(Exercise): Retype, word for word, every line from the one holding "Screen dimensions: 542x259" through the one holding "Task: Click the invitees" in the entries below, both included, and only those lines.

(Data extract):
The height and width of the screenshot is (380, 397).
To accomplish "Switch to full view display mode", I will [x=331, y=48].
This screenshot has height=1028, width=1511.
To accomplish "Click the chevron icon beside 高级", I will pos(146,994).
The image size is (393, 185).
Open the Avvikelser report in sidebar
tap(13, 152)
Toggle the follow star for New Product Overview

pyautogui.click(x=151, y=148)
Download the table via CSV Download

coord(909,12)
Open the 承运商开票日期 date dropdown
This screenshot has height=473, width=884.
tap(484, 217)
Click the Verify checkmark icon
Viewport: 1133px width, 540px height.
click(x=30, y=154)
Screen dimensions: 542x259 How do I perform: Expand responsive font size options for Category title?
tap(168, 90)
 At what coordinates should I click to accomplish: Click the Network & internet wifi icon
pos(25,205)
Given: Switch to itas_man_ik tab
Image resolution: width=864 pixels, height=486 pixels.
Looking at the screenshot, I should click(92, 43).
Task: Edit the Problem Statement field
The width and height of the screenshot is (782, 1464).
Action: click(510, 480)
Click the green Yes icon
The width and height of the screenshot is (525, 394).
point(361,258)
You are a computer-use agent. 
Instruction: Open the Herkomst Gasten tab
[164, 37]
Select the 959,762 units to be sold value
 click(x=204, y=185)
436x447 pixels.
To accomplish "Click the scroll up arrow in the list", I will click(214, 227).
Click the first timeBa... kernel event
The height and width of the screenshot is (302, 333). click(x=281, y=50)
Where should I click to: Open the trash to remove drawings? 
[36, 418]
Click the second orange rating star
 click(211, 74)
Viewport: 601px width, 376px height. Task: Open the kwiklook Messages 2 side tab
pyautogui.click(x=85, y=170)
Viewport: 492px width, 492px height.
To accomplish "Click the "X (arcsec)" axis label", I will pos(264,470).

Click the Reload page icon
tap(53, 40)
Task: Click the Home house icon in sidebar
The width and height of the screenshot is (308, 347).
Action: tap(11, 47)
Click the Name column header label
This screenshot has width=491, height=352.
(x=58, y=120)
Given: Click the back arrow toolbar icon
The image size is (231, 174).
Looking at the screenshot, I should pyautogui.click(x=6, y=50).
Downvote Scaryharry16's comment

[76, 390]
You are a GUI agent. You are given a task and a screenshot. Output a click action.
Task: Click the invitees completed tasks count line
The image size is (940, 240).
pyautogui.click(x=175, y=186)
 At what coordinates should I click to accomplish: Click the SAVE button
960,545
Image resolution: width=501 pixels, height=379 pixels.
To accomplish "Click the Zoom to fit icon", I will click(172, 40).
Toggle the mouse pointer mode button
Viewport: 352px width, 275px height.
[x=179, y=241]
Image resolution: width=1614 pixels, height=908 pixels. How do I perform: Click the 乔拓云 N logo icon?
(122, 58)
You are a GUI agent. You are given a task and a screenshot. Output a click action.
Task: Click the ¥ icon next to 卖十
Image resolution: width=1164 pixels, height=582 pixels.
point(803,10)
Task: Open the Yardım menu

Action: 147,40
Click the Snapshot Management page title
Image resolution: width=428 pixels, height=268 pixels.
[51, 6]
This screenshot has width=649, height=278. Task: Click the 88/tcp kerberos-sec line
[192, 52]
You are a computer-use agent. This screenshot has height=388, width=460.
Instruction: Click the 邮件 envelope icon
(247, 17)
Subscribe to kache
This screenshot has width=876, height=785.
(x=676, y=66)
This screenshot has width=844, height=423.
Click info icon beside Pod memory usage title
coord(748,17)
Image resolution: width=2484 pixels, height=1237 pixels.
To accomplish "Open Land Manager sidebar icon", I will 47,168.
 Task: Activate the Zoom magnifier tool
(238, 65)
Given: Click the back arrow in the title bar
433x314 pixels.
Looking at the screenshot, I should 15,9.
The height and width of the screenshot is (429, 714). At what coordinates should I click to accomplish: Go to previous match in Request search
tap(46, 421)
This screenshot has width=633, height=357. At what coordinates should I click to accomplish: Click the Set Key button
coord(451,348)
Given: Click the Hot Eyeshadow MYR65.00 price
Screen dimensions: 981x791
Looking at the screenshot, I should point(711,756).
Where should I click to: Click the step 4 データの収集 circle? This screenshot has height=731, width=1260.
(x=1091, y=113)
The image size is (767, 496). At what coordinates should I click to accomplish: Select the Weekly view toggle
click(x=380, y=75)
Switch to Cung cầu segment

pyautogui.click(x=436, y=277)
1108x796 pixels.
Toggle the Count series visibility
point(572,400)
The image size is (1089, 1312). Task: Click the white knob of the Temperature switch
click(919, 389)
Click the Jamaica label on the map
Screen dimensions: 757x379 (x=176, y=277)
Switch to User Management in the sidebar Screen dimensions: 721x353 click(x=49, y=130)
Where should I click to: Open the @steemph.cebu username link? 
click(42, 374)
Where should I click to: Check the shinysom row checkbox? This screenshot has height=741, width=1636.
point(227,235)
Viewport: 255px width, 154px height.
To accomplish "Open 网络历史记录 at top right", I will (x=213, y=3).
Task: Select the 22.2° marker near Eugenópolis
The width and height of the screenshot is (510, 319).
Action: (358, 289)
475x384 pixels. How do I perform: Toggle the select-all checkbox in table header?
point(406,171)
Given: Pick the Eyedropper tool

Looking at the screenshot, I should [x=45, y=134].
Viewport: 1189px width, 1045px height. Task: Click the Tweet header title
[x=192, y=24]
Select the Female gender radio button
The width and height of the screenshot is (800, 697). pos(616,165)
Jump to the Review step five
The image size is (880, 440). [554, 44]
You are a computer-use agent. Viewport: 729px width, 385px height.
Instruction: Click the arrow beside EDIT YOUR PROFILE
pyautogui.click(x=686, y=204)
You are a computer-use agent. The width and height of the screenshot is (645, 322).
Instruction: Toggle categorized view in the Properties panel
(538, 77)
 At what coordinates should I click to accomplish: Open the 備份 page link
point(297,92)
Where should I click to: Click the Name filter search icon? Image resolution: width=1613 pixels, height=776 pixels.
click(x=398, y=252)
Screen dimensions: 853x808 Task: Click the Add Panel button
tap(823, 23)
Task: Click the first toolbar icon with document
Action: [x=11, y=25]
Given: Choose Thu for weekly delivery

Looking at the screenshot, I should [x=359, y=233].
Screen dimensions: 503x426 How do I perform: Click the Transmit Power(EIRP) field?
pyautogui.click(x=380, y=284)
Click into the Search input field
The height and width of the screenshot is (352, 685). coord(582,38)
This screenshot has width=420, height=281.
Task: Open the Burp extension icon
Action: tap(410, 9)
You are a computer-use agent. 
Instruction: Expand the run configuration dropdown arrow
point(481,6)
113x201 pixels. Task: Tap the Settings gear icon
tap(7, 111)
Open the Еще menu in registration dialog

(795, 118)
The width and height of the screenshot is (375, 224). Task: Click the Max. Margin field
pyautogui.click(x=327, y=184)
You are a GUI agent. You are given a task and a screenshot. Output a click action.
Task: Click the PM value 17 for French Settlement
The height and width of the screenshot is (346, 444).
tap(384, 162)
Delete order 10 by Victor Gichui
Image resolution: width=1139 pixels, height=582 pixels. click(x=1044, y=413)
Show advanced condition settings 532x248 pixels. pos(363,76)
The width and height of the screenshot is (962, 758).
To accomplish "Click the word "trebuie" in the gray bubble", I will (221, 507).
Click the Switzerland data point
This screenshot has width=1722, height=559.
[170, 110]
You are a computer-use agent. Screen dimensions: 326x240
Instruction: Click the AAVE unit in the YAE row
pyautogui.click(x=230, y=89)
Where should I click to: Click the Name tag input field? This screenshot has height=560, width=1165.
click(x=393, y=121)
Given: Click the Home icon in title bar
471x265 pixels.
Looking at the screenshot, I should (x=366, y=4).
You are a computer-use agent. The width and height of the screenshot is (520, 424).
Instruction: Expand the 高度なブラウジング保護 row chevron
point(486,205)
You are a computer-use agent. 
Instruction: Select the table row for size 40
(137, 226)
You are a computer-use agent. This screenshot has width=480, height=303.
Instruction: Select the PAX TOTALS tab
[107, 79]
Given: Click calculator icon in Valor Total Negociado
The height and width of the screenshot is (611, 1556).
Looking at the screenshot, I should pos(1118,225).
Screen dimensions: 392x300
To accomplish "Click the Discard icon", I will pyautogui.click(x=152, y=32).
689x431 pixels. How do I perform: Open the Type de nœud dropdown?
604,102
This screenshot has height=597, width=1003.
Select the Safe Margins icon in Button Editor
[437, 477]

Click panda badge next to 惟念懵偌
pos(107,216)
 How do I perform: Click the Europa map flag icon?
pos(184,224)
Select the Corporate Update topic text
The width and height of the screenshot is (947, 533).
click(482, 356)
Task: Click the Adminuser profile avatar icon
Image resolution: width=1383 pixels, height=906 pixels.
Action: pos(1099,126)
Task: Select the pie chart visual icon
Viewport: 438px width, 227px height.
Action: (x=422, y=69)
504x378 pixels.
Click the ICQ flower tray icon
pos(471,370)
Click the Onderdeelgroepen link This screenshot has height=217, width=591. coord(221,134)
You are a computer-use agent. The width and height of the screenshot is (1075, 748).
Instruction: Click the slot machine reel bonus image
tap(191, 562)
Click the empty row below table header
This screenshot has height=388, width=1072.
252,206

(Response area):
Screen dimensions: 542x259 How do I perform: Expand responsive font size options for Category title?
tap(168, 90)
 At what coordinates should I click to accomplish: Click the Network & internet wifi icon
pos(25,205)
Given: Switch to itas_man_ik tab
Image resolution: width=864 pixels, height=486 pixels.
Looking at the screenshot, I should click(92, 43).
Task: Edit the Problem Statement field
The width and height of the screenshot is (782, 1464).
Action: click(510, 480)
Click the green Yes icon
The width and height of the screenshot is (525, 394).
point(361,258)
You are a computer-use agent. 
Instruction: Open the Herkomst Gasten tab
[164, 37]
Select the 959,762 units to be sold value
 click(x=204, y=185)
436x447 pixels.
To accomplish "Click the scroll up arrow in the list", I will click(214, 227).
Click the first timeBa... kernel event
The height and width of the screenshot is (302, 333). click(x=281, y=50)
Where should I click to: Open the trash to remove drawings? 
[36, 418]
Click the second orange rating star
 click(211, 74)
Viewport: 601px width, 376px height. Task: Open the kwiklook Messages 2 side tab
pyautogui.click(x=85, y=170)
Viewport: 492px width, 492px height.
To accomplish "Click the "X (arcsec)" axis label", I will pos(264,470).

Click the Reload page icon
tap(53, 40)
Task: Click the Home house icon in sidebar
The width and height of the screenshot is (308, 347).
Action: tap(11, 47)
Click the Name column header label
This screenshot has width=491, height=352.
(x=58, y=120)
Given: Click the back arrow toolbar icon
The image size is (231, 174).
Looking at the screenshot, I should pyautogui.click(x=6, y=50).
Downvote Scaryharry16's comment

[76, 390]
You are a GUI agent. You are given a task and a screenshot. Output a click action.
Task: Click the invitees completed tasks count line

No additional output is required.